Cymbria Corporation Announces Normal Course Issuer Bid
TORONTO, May 11 /CNW/ - Cymbria Corporation (TSX: CYB)("Cymbria" or "the Company") announced today that it has filed a notice with the Toronto Stock Exchange and received its approval to make a Normal Course Issuer Bid ("NCIB") permitting the Company to purchase for cancellation up to 10% of the public float of non-voting, non-redeemable class A shares ("Shares"), or 1,416,074 Shares. Cymbria has 14,283,298 Shares issued and outstanding as at May 10, 2010.
Cymbria may buy back Shares anytime during the 12-month period beginning on May 13, 2010 and ending on May 12, 2011. Any purchases under the NCIB will be made through the facilities of the Toronto Stock Exchange.
In accordance with the rules of the Toronto Stock Exchange, the maximum number of Shares that can be purchased by the Company during a 30 day period is 283,214 Shares, subject to certain exceptions of the TSX.
The Company is implementing the NCIB in advance of circumstances where, in the opinion of the Board of Directors, the value of the Company is greater than the present aggregate market price of the Shares and accordingly, the acquisition of Shares under the NCIB represents an appropriate use of funds.

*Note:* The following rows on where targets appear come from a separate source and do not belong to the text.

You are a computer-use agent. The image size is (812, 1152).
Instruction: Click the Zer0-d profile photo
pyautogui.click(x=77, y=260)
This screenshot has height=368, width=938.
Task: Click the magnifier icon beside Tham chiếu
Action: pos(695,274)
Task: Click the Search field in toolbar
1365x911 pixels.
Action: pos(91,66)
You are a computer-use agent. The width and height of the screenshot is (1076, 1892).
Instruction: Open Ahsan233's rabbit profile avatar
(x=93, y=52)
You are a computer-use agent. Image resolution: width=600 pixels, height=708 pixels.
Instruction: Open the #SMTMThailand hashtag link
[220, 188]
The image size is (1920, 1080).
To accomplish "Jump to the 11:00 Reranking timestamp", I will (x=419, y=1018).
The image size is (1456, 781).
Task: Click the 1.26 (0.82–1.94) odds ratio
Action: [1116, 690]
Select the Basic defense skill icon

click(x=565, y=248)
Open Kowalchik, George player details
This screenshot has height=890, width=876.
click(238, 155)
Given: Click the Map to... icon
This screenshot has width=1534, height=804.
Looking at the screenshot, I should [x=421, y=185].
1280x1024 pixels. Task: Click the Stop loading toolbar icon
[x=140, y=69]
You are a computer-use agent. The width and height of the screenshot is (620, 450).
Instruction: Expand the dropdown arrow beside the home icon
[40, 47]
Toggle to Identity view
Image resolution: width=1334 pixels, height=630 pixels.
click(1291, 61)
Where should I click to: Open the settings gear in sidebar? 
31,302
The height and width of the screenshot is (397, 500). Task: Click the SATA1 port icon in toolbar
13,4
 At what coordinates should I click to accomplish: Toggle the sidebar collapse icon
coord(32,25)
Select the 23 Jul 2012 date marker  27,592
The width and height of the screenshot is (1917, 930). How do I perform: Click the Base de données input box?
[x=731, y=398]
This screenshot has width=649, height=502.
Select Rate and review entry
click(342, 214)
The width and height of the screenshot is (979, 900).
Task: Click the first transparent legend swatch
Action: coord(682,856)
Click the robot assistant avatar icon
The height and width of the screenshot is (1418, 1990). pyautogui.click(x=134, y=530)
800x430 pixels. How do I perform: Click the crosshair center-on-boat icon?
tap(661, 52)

The Company did not make any purchases under the current NCIB in the past 12 months.
ABOUT CYMBRIA CORPORATION
Cymbria Corporation is a non-redeemable investment fund with an investment objective to provide shareholders with long-term capital appreciation through an actively managed portfolio comprised primarily of global equity securities and an investment in EdgePoint Wealth Management Inc. Cymbria began trading on the TSX on November 4, 2008 under the symbol CYB.
FORWARD-LOOKING STATEMENTS
This news release may contain forward-looking statements that are based on current expectations and are subject to known and unknown uncertainties and risks, which could cause actual results to differ materially from those contemplated or implied by such forward-looking statements. Cymbria is under no obligation to update any forward-looking statements contained herein should material facts change due to new information, future events or otherwise.